Klinefelter's Syndrome

What is Klinefelter's Syndrome?

           In 1942, Dr. Harry F Klinefelter, Dr. Edward Conrad Reifenstein Jr, and their mentor Fuller Albright published a report about 9 men who had enlarged breasts, sparse facial and body hair, small testes, and inability to produce sperm. This combination of features has come to be recognized as Klinefelter's syndrome.  Klinefelter's syndrome is a genetic defect when a male has an extra chromosome.  What usually happens in birth of a male is that he would get an X chromosome from the mother and a Y chromosome from the father, but in the case of a boy with Klinefelter's the boy gains an extra X chromosome.  Now the chromosome arrangement is XXY instead of the usual XY.  This is why many people refer to men with Klinefelter's syndrome as "XXY boys."

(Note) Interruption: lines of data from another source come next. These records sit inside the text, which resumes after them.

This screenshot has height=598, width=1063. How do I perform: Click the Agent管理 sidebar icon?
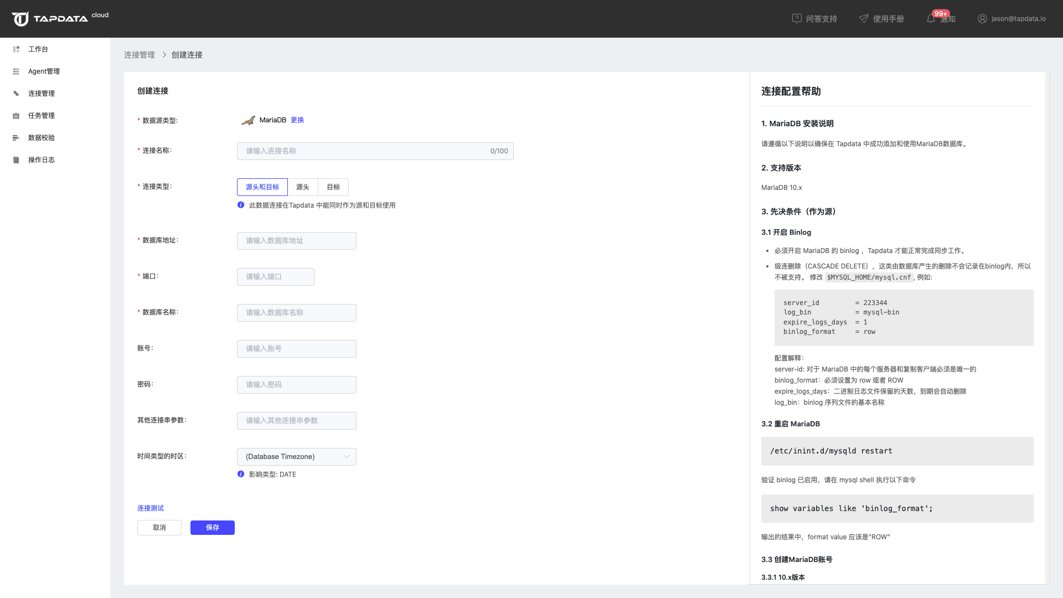[16, 71]
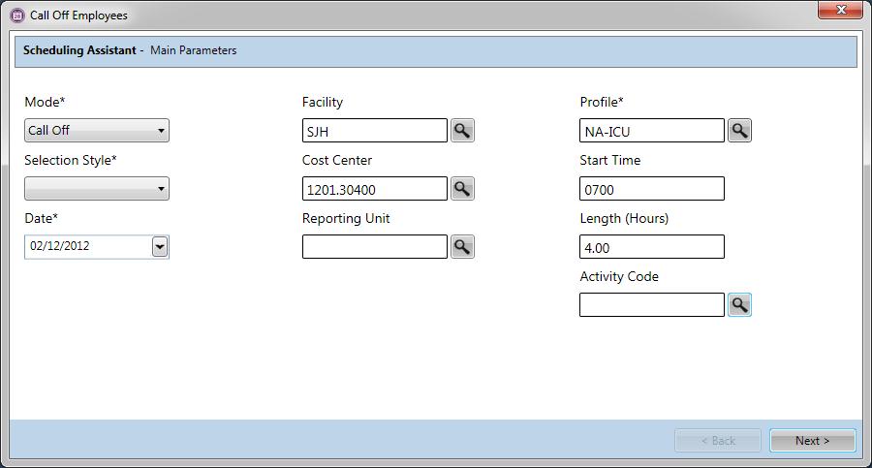The image size is (872, 468).
Task: Focus the empty Activity Code text box
Action: pos(651,305)
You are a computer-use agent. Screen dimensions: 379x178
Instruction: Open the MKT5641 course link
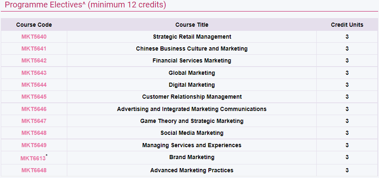pos(34,49)
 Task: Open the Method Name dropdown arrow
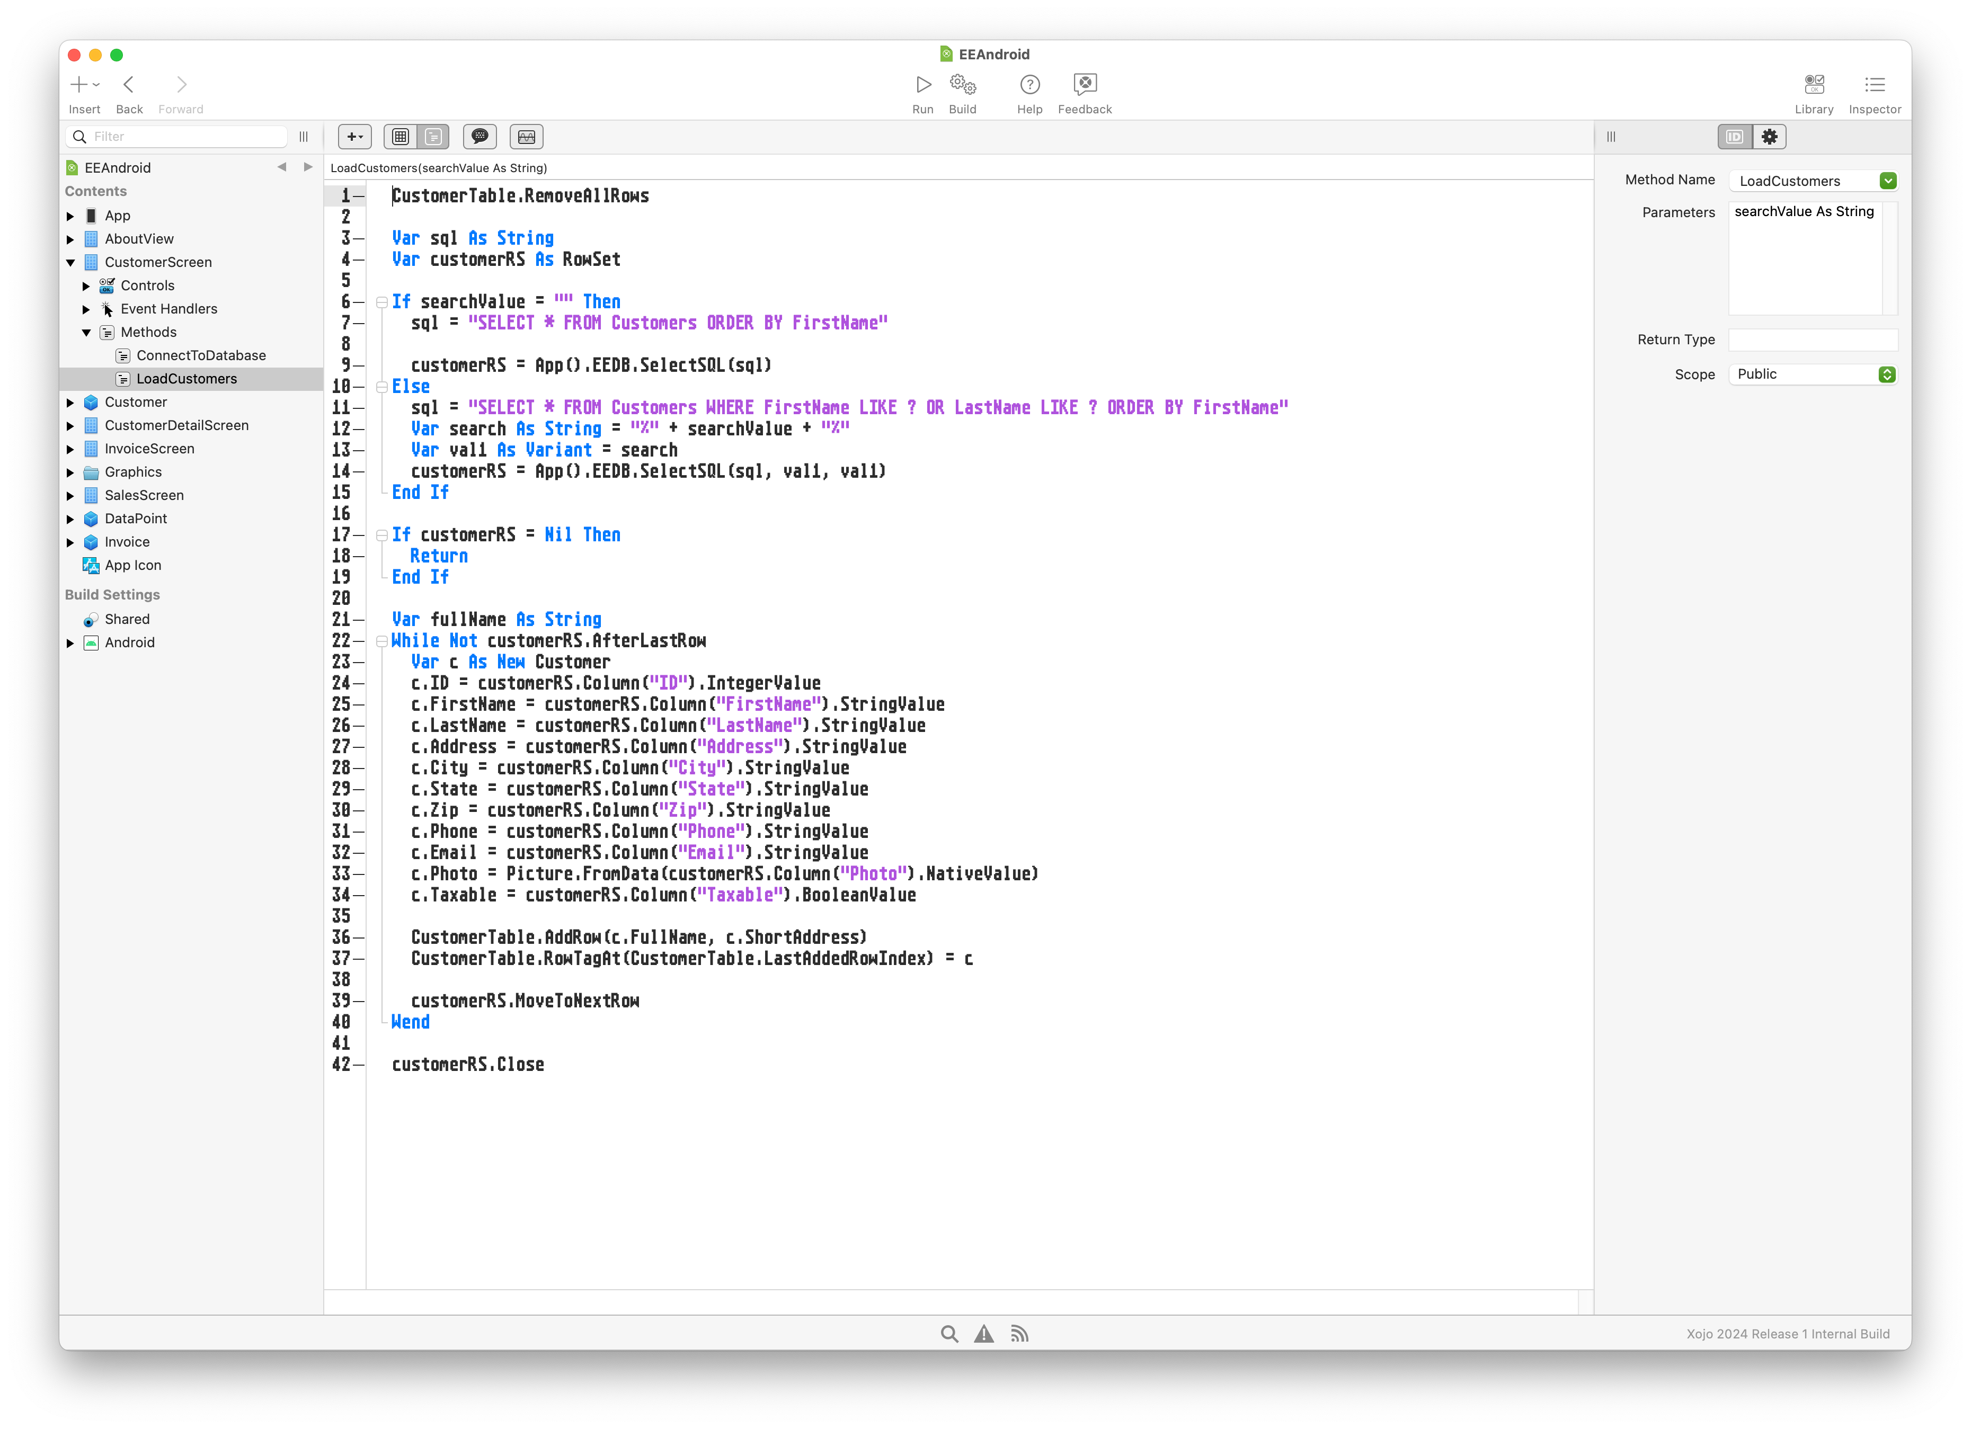click(x=1888, y=181)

          Klinefelter's syndrome is the most common genetic cause of male infertility, and it occurs in 1 in 500 boys. However, Klinefelter's syndrome often remains undiagnosed due to various reasons. The signs of the syndrome include small testes, insufficient production of testosterone, and infertility. Men with Klinefelter's syndrome are more likely to have larger breasts, lack of facial and body hair, a rounded body type, to be overweight, and they are usually taller than their fathers and brothers.